At the far end, a single torch burned, its flame an unnatural purple. It looked so much like Laena’s crystal that Callum could not help but shudder.

“The magepool,” Thaddeus said, his voice little more than a whisper. There was awe in his tone, but it was the kind of frightened awe that promised even the poisonkeeper—the supposed protector of this place, and of all the Vales—would rather have been somewhere else. Anywhere else.

This was the place where the mages had entered the Vales. Many centuries ago, they’d been driven back by a band of rebellious humans who’d found a way to break their enthrallment just long enough to drive the mages back into the Miragelands.

This was the place, both holy and corrupt, that the poisonkeepers guarded. To prevent the mages from rising again.

At least, if one believed the legends. And standing here, facing the stillness of the water, the ancient aura of the trees, Callum did believe them. It would be impossible not to.

He wondered whether the master knew they were here. Even he could not gainsay the king himself, surely. Hawk was not entirely wrong when he said that everything belonged to him—this place included—though he’d never been one to say it out loud before.

Hawk let out a breath, then made for the stairs.

“What are you doing?” Callum asked.

The king ignored the question as he knelt on the top step and reached for the pool. Callum started forward, ready to intervene in whatever this foolishness was, but Thaddeus moved first, skirting past Callum and hurrying up the stairs.

The poisonkeeper would prevent the king from touching the poisonous pool. He would talk sense into Hawk, whose eyes looked nearly as dark as the water itself.

But Thaddeus didn’t put a hand on Hawk.
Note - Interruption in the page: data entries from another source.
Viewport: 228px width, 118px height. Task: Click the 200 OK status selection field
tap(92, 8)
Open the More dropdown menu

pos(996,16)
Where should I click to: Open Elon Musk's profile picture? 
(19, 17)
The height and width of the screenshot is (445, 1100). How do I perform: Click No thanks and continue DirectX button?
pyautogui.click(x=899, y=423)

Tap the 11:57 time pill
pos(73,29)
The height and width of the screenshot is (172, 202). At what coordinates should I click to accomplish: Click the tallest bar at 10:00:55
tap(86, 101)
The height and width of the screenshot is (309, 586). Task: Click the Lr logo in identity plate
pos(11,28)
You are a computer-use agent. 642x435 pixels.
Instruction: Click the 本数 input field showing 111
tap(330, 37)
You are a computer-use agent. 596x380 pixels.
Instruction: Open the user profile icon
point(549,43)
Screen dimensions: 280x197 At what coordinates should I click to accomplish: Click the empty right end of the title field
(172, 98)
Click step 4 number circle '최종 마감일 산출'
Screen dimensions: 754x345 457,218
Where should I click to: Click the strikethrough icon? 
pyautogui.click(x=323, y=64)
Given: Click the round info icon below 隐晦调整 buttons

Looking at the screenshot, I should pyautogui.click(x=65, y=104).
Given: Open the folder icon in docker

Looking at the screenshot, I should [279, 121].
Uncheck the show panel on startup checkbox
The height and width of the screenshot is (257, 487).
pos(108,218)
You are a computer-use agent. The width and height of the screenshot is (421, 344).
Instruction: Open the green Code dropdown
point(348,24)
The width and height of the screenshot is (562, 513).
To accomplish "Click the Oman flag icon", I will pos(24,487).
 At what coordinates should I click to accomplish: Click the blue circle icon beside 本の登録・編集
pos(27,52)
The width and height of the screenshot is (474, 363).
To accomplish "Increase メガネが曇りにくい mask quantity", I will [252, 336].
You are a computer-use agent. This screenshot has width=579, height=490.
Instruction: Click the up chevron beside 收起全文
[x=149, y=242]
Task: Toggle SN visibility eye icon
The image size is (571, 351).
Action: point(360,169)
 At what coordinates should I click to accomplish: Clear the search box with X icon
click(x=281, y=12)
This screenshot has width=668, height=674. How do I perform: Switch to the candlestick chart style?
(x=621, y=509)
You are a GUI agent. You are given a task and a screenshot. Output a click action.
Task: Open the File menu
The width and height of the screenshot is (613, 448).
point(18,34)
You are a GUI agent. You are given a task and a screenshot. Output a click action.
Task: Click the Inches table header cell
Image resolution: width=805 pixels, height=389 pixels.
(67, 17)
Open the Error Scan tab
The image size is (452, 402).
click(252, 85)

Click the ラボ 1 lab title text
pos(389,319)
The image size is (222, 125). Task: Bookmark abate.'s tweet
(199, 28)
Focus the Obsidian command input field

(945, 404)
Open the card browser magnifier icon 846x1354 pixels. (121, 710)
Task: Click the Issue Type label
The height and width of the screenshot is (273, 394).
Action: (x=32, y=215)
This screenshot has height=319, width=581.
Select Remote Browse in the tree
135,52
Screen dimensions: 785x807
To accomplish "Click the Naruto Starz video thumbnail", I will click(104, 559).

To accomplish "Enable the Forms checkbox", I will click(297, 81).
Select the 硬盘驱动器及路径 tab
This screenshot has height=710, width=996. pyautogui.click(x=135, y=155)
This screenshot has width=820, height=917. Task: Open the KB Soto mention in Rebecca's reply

Instead, he withdrew a pouch from deep within his robes and held it out to his brother. Hawk nodded in thanks, plucking something out of it and pressing it into his mouth as Thaddeus retreated down the stairs, coming to stand beside Callum. He was all nervous energy; he kept fidgeting with his robes and adjusting his spectacles. His attention did not leave his brother.

Callum felt like he’d been dropped into a story he did not understand .

Closing his eyes, Hawk touched a fingertip to the surface of the pool. The water should have rippled, if only slightly. But the only indication that this was water, that the pool wasn’t made of pure stone, was the fact that Hawk’s fingernail disappeared into its depths.

Callum started forward, but Thaddeus laid a hand on his elbow. “Just watch.”

Callum watched. There was nothing else to do. The king crouched before the pool, half his hand now submerged in its depths. His eyes were still closed, lips pressed tight, and his skin had gone so pale it seemed impossible he could still be conscious. The shadows beneath his eyes seemed to darken.

Finally, the king lifted his hand from the pool, allowing a stream of water to drip from his fingertips. It fell too quickly, the drops landing heavily, leaving no ripples. As if they’d simply been called back home to rejoin the rest of the water.

At the side of the pool, the purple lantern flickered.

“Thad is right,” Hawk said, his voice raw. “The barrier is thinning.”

Thaddeus released Callum’s arm. He hurried to Hawk’s side and handed him the pouch once more. Hawk withdrew several leaves, shoving them into his mouth without examining them. A breath, then another, and he opened his eyes. The king rose, breathing hard, and turned to Callum. “Take the delegation to Vunmore. I’ll follow in a few days.”

Questions poured into Callum’s mind, insistent. “But?—”

Hawk stepped down from the pool. “Take the delegation to Vunmore, Farrow,” he said, his hands visibly shaking. “And if you disobey me again, I will banish you from Aglye for good.”